You were definitely NOT on a break, OP.

Oysterbabe · 05/10/2019 12:16

Is the road a private road that you pay maintenance for or a public highway?

sailorcherries · 05/10/2019 12:51

We pay factors fees for "grounds maintenance" not road maintenance. The areas in question are classified as part of the road. As I recently realised and have mentioned several times since.

There is no mention of residents having residents only parking, visitor parking and so on. Indeed there are other areas that can be parked on as part of the road, not inlets like these but out the way of traffic that are more obviously part of the road.

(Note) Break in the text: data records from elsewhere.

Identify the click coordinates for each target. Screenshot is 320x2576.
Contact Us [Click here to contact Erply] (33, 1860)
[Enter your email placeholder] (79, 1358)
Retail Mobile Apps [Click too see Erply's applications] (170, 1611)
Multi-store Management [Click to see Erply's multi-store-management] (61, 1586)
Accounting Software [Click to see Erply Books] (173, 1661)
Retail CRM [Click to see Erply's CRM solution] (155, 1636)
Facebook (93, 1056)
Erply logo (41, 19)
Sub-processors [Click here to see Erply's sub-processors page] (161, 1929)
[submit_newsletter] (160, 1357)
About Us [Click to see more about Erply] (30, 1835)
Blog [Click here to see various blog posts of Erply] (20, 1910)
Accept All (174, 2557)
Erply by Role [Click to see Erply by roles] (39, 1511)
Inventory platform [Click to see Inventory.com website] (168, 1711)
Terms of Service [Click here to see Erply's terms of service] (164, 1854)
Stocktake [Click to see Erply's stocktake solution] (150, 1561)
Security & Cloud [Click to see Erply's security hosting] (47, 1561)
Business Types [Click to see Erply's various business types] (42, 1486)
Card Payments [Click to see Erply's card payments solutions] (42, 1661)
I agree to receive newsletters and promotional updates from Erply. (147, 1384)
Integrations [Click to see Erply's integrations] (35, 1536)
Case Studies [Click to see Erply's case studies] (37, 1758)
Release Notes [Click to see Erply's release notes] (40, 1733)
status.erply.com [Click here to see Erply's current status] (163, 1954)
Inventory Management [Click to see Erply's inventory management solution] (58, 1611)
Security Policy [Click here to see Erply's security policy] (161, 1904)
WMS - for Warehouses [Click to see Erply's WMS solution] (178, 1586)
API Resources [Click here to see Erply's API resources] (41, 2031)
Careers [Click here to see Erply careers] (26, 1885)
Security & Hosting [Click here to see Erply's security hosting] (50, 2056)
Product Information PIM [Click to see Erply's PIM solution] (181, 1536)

And tbh my wibu was about trying to discuss neighbour screaming abuse at my cousin over the matter or whether she was unreasonable in her attitude towards myself and my cousin.
My cousin, legally parked on a road and not on any residents/visitors/regulated/controlled/permit holders only area.
It derailed slightly but that was the original question.

OP posts:
FatAndFurious7 · 05/10/2019 13:07

OP, I think you're the one technically in the right - legally and according to the council anyway.

This is more of a general civility issue though. It might be perfectly legal for your cousin to park there for whatever reason she likes, along with anyone else. But clearly the reason those spaces were put there when the estate was being built is to help with access to the households on the estate itself.

Either way, your neighbor does sound like a total knob for the way they reacted, and they are not in the right. But at the same time why make a massive deal out of it? Just tell your cousin to park in your driveway next time.

sailorcherries · 05/10/2019 13:20

I didn't make a massive deal out of it.

Chapped the door and asked her about it, she immediately started ranting and raving. I admit I shouldn't have brought up past issues but had got my back up over her also screaming at me but it was to highlight that there was no need to approach the situation in this way.

I am/was annoyed at how she is behaving, as are other neighbours, given this isn't the first time she has screamed at people for parking there for other reasons. Nor do we want her lumping us all in the same boat in terms of these vaguely threatening notes.